Una madre es lo más preciado que se puede tener. Ella es manantial de dulzura sin límites, la máxima luz que brilla por doquier. Sin su apoyo vagamos perdidos. Su fuerza nos engrandece, su mirada guía los pasos de sus hijos en el diario caminar por la vida. Una madre es bastión de reyes, entereza sobrehumana, solidez y estabilidad ante los variados y a veces persistentes laberintos, incertidumbres y avatares que nos agobian y nos colapsan, que ensombrecen nuestra existencia…
Sobre su falta no quiero hablar, pues las tinieblas se apoderan del firmamento, aunque su estrella, como aquella de Oriente, nos siga diciendo qué paso debemos dar para no errar. “Sin duda, cuando se ama de ese modo, nunca puede admitirse la muerte. Se cree que el amor protege. Incluso si no vuelve, si se extravía en la nieve…, lo esperará”. Bellas palabras extraídas de la novela: “El vino de la soledad” (1935), de Irene Nemirovsky. Curiosamente, esta escritora escribió dicho libro autobiográfico inspirada por la frivolidad y el rechazo de su madre hacia ella, de ahí que el dolor ante esa soledad se haga patente ante la ausencia de esa madre. Irene, además, aprovecha para describir la sociedad en la que le tocó vivir durante la revolución bolchevique.
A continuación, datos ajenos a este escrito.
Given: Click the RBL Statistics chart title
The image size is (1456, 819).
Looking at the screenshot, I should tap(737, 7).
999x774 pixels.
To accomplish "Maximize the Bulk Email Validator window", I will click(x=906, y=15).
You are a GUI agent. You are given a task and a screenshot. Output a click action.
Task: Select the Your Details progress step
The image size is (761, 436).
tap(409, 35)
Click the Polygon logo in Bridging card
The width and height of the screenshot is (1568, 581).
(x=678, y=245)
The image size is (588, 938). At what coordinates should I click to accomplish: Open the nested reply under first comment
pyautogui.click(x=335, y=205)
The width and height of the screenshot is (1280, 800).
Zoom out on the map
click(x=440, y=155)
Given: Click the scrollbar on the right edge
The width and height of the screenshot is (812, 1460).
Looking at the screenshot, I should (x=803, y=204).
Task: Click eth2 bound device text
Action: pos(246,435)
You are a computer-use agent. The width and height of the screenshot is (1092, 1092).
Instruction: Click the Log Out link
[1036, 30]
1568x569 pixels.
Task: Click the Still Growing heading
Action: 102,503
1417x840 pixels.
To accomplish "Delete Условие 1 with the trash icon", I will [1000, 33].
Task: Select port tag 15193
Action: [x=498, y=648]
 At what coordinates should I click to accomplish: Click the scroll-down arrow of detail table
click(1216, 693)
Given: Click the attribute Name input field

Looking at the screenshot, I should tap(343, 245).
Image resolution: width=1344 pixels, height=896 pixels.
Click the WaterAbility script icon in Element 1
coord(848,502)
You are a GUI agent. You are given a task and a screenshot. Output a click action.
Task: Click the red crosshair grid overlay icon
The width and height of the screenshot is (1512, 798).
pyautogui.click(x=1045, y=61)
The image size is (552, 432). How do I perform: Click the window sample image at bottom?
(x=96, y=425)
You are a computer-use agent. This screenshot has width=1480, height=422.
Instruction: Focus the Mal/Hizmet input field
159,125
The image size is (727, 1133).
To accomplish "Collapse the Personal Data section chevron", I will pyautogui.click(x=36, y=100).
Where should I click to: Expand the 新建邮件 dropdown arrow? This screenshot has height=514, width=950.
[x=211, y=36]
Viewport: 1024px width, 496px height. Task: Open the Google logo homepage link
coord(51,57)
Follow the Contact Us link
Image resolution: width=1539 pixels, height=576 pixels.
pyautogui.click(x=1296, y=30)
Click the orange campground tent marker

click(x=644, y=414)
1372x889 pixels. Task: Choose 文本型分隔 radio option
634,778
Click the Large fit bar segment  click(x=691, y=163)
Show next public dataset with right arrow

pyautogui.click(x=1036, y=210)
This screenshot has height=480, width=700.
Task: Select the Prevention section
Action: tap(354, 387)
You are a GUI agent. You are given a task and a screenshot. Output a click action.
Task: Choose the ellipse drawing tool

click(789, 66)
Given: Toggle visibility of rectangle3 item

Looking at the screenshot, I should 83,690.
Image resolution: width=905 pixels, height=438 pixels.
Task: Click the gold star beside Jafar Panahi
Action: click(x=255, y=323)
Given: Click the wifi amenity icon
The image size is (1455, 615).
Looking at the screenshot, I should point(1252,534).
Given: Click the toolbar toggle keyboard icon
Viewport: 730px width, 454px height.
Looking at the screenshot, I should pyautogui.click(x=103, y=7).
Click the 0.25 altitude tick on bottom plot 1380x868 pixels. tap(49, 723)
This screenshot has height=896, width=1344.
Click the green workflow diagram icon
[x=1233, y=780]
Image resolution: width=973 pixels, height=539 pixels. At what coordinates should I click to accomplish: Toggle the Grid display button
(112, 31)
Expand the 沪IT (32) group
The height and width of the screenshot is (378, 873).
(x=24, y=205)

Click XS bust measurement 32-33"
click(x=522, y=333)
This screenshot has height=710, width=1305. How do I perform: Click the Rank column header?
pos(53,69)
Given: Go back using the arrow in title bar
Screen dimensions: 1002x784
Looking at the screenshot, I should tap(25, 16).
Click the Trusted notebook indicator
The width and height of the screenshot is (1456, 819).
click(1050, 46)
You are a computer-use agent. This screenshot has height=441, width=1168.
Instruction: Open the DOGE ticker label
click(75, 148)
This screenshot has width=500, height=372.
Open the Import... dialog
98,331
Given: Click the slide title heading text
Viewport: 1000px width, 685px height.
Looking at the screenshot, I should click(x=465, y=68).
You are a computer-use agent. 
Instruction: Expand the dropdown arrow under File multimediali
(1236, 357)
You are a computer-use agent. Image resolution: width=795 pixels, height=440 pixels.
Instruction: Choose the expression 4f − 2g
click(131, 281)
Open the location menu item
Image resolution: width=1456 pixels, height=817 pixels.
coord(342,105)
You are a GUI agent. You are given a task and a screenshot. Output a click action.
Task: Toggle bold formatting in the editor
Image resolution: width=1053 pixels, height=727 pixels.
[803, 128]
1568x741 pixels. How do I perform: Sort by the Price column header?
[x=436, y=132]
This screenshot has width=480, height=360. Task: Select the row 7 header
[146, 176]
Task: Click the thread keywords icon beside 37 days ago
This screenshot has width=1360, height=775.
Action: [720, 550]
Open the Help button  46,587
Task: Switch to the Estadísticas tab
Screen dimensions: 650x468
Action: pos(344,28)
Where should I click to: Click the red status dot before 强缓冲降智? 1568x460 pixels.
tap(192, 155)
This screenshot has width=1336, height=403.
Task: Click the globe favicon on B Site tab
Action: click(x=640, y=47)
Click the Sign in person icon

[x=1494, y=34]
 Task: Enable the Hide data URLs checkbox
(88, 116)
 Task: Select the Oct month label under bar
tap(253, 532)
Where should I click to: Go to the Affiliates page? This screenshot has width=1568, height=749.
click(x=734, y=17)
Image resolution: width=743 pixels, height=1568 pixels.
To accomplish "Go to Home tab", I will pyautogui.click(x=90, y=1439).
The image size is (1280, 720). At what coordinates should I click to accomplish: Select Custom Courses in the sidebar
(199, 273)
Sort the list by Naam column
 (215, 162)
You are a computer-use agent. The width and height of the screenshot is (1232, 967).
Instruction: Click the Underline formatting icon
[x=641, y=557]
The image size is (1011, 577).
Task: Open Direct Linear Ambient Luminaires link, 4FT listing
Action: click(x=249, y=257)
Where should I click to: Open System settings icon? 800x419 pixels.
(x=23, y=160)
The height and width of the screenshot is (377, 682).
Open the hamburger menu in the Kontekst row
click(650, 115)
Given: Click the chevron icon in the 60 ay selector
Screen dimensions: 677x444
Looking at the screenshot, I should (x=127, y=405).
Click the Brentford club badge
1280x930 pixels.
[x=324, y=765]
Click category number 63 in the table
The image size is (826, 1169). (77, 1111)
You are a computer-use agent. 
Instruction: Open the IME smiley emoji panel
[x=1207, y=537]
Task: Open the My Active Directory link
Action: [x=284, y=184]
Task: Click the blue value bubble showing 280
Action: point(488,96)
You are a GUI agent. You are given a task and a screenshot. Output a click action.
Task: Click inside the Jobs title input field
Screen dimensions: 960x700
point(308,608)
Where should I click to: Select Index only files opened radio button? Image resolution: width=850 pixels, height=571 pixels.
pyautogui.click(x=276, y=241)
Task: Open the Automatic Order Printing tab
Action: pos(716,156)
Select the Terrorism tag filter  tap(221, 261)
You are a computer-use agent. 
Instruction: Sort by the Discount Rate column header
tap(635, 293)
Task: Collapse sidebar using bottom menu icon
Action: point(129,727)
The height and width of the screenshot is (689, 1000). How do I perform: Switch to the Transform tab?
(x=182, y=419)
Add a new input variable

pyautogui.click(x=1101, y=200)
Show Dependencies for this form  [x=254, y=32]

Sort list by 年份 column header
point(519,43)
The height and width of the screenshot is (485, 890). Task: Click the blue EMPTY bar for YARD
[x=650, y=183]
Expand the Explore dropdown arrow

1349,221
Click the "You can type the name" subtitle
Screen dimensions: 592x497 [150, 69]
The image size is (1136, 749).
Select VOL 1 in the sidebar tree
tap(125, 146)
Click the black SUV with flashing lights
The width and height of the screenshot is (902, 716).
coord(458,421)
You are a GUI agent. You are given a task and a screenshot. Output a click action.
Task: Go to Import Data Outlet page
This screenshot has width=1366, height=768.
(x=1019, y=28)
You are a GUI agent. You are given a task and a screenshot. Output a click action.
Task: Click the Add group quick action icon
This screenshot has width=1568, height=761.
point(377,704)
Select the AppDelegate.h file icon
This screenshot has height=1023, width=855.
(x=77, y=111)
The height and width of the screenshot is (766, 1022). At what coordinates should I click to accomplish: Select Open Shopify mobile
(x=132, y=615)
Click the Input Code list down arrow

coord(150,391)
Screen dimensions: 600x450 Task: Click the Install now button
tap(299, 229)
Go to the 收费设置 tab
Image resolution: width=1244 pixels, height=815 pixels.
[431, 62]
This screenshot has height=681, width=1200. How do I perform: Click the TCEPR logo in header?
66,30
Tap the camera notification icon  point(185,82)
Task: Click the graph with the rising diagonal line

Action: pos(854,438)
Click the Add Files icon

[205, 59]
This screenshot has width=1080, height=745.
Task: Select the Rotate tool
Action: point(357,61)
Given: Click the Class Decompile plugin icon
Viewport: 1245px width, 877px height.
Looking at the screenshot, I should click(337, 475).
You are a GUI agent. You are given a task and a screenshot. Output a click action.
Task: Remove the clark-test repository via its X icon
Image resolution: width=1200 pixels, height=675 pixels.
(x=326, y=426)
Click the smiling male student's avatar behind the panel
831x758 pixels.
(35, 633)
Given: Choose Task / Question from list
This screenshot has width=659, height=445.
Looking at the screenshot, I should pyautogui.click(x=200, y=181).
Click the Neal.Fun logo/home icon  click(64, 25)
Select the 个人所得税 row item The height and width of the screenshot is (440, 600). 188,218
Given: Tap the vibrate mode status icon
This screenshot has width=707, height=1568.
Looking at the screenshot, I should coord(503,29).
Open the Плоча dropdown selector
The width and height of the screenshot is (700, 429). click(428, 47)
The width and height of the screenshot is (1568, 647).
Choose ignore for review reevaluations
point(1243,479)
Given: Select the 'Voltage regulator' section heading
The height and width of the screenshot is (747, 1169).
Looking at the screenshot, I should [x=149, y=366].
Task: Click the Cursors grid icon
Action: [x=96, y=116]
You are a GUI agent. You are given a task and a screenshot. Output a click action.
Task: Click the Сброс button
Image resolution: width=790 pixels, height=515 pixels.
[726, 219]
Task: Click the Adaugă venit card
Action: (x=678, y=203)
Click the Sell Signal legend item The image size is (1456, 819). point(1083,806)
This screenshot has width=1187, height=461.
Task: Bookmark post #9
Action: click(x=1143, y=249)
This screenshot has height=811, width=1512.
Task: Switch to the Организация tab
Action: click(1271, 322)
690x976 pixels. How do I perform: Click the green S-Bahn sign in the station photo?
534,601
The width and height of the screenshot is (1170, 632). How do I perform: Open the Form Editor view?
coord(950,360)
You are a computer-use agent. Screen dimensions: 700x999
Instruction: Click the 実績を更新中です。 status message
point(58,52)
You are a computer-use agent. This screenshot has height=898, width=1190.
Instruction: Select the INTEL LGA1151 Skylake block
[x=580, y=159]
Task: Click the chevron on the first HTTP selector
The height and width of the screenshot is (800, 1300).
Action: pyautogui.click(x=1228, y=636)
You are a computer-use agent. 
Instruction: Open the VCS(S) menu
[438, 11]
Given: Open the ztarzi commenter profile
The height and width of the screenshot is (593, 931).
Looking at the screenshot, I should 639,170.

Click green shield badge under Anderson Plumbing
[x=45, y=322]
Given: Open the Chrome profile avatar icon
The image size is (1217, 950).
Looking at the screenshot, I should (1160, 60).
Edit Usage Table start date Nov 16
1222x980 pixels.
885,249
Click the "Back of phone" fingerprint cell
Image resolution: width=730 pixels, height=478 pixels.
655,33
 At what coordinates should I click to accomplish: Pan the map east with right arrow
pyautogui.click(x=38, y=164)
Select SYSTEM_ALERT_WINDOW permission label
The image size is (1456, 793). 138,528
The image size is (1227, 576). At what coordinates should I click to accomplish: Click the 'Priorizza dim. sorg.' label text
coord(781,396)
Ser madre es un regalo de Dios, que viene a confirmarnos su existencia, pues sólo Él puede concedernos ese don, ya que una madre tiene algo de Dios por la inmensidad de su amor y por la incansable solicitud de sus cuidados. Ciertamente, Dios, aunque puede estar en todas partes a la vez, creó a las madres para que le ayudarán en su tarea divina. Tengamos siempre presente que “el amor de madre, refiere Marion C. Garretty, es el combustible que le permite a un ser humano hacer lo imposible”.
Una madre es, sin duda, nuestros ojos y nuestras manos, nuestra esperanza y nuestro sustento vital. En la distancia percibe nuestro sentir. ¡Qué grandioso es ser madre! No hay energía ni aliento que la supere. Tenerla reconforta al más desdichado, y en los momentos de desconcierto, ella sabe indicarnos el camino que debemos elegir para que nuestra vida sea manantial inagotable de luz y amor. Además, una madre siempre te ofrece su regazo de paz y entrega sin condiciones. Sabe escuchar a sus hijos como nadie lo haría en este mundo de rumbo incierto, de realidades muchas veces incomprensibles, dolorosas y opacas, que se anclan en nuestro corazón y en nuestra mente.
Obviamente, una madre amaina las tempestades que intentan arrastrar a sus hijos a los abismos de la vida; hace salir el sol cuando nos hallamos atrapados por las garras de las noches más tenebrosas; aleja de sus vástagos hasta más allá del universo la tristeza, las confusiones, la oscuridad siempre poderosa, y, con su saber estar, nos enseña que su amor es totalmente incondicional y atemporal, pues siempre está y estará velando por nosotros. “Jamás en la vida, dice Honoré de Balzac, encontraremos ternura mejor, más profunda, más desinteresada y verdadera que la de nuestra madre”. Ella es nuestra diosa terrenal, la que nos enseña, con generosidad sin límites, a vivir y a ser dichosos en nuestra vida. Sus sentimientos de amor y entrega y valentía no los marchita ni los destruye el tiempo.
Benevolencia, sinceridad, perdón… son siempre palabras que tienen cabida en el vocabulario de una madre. Si el mundo se hallase gobernado por el tipo de personas con las características de una buena madre, los caminos del mismo serían mucho mejor transitables y los problemas, que angustian y desesperan a un sinfín de personas, estarían solucionados prontamente por quienes tienen el deber y la responsabilidad de solventarlos.
Desde aquí hago un guiño a todas las madres del mundo, a esas mujeres que, gracias a su maternidad, ya son colaboradoras de Dios en el gran ministerio del amor. “Madres, manifiesta León Tolstoi, en vuestras manos tenéis la salvación del mundo”.